Sharp ETL is an ETL framework that simplifies writing and executing ETLs by simply writing SQL workflow files. The SQL workflow file format is combined your favorite SQL dialects with just a little bit of configuration.

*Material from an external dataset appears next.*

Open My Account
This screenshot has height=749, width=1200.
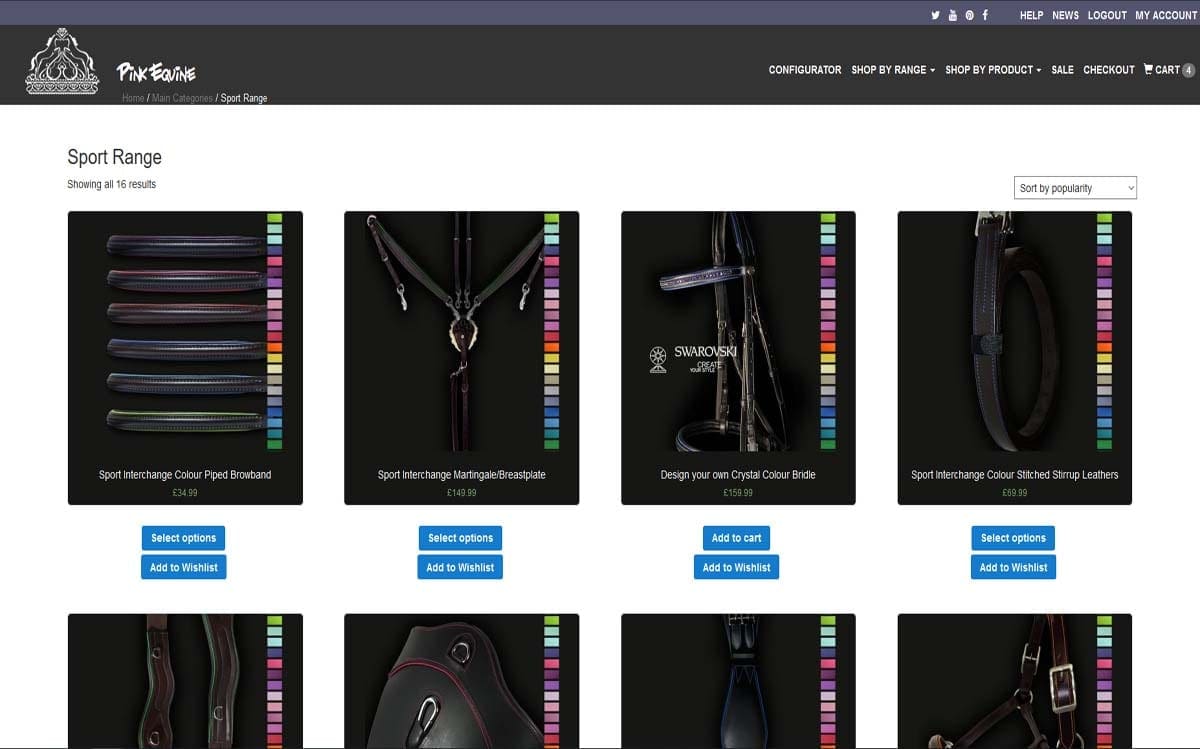1166,15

docker run --name sharp_etl_db -d -p 3306:3306 -e MYSQL_ROOT_PASSWORD=root -e MYSQL_DATABASE=sharp_etl mysql:5.7
build from source or download jar from releases
./gradlew buildJars -PscalaVersion=2.12 -PsparkVersion=3.3.0 -PscalaCompt=2.12.15
cat spark/src/main/resources/tasks/hello_world.sql
you will see the following contents:
-- workflow=hello_world
-- loadType=incremental
-- logDrivenType=timewindow
-- step=define variable
-- source=temp
-- target=variables
SELECT 'RESULT' AS `OUTPUT_COL`;
-- step=print SUCCESS to console
-- source=temp
-- target=console
SELECT 'SUCCESS' AS `${OUTPUT_COL}`;
spark-submit --master local --class com.github.sharpdata.sharpetl.spark.Entrypoint spark/build/libs/sharp-etl-spark-standalone-3.3.0_2.12-0.1.0.jar single-job --name=hello_world --period=1440 --default-start-time="2022-07-01 00:00:00" --once --local
And you will see the output like:
== Physical Plan ==
*(1) Project [SUCCESS AS RESULT#17167]
+- Scan OneRowRelation[]
root
|-- RESULT: string (nullable = false)
+-------+
|RESULT |
+-------+
|SUCCESS|
+-------+
The compatible versions of Spark are as follows:
Spark | Scala |
---|---|
2.3.x | 2.11 |
2.4.x | 2.11 / 2.12 |
3.0.x | 2.12 |
3.1.x | 2.12 |
3.2.x | 2.12 / 2.13 |
3.3.x | 2.12 / 2.13 |
3.4.x | 2.12 / 2.13 |
3.5.x | 2.13 |